19th President of Pennsylvania State University
- Incumbent
- Assumed office May 9, 2022
- Preceded by: Eric J. Barron

18th President of the University of Louisville
- In office May 15, 2018 – December 9, 2021
- Preceded by: James R. Ramsey
- Succeeded by: Lori Stewart Gonzalez (interim)

Provost and Executive Vice Chancellor of the University of Kansas
- In office July 1, 2016 – April 27, 2018
- Preceded by: Jeffrey Vitter
- Succeeded by: Carl Lejuez (acting)

Personal details
- Born: 1962 or 1963 (age 62–63) Visakhapatnam, India
- Education: Andhra University (BA, MBA) University of Kansas (PhD)

= Neeli Bendapudi =

Indian-American academic administrator

Neeli Bendapudi (née Dutta) is an Indian-American academic administrator who has been the 19th president of Pennsylvania State University since 2022. From 2018 until 2021, she served as the 18th president of the University of Louisville. In December 2021, Penn State announced Bendapudi as the university's president; she succeeded Eric J. Barron following his retirement. She is the first woman and the first non-white person to serve as Penn State's president.

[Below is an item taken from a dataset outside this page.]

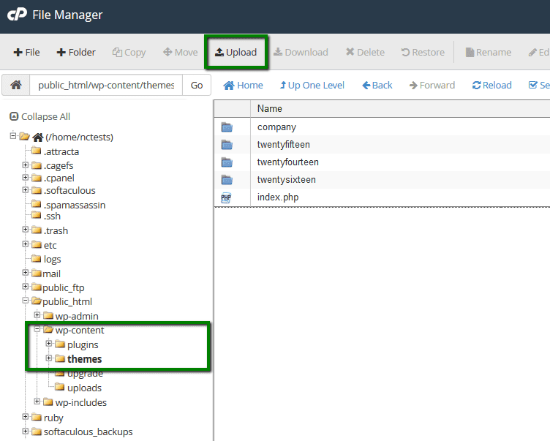Select the uploads folder in tree
The image size is (550, 441).
pos(83,388)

==Early life and education==
Bendapudi was born in Visakhapatnam, India. Both her parents, T. Ramesh Dutta and Padma Dutta, were professors in English in Andhra University. She attended Andhra University, where she earned an undergraduate and master's degree. She moved to the United States in 1986 to attend graduate school at the University of Kansas, where she earned her Ph.D. in marketing in 1994.

==Career==
Bendapudi has done consulting work for clients including Cessna, Deloitte, and Procter & Gamble. She has previously served as executive vice president and chief customer officer for Huntington National Bank.

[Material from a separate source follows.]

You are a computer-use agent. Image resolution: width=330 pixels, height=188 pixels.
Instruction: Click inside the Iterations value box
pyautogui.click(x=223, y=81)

Bendapudi held teaching posts at both Texas A&M University and Ohio State University's Fisher College of Business before returning to the University of Kansas to serve as the dean of the University of Kansas School of Business. From 1 July 2016, until her election as president at the University of Louisville, she served as provost and executive vice chancellor of the University of Kansas.

Bendapudi was named president of the University of Louisville on 3 April 2018, and her first day was 15 May 2018. She replaced James R. Ramsey, who resigned after a 2015 sex scandal that implicated him. She is the first non-white president of the University of Louisville and indicated an intention to develop a culture of openness. On 13 July 2018, in response to Papa John's Pizza founder John Schnatter's use of a racial slur, Bendapudi announced that Schnatter's name would be struck from the U of L's football stadium's name. On 13 December 2021, following Bendapudi's selection as the 19th president of Pennsylvania State University, she resigned as president of the University of Louisville, where she was succeeded by interim president Lori Stewart Gonzalez.

For the 2023–2024 academic year, Bendapudi's base salary as President of Penn State University was $950,000. In September 2025, the Penn State board of trustees voted to increase Bendapudi's base salary by 47% to $1.4 million a year, the highest salary of any president in the Big Ten.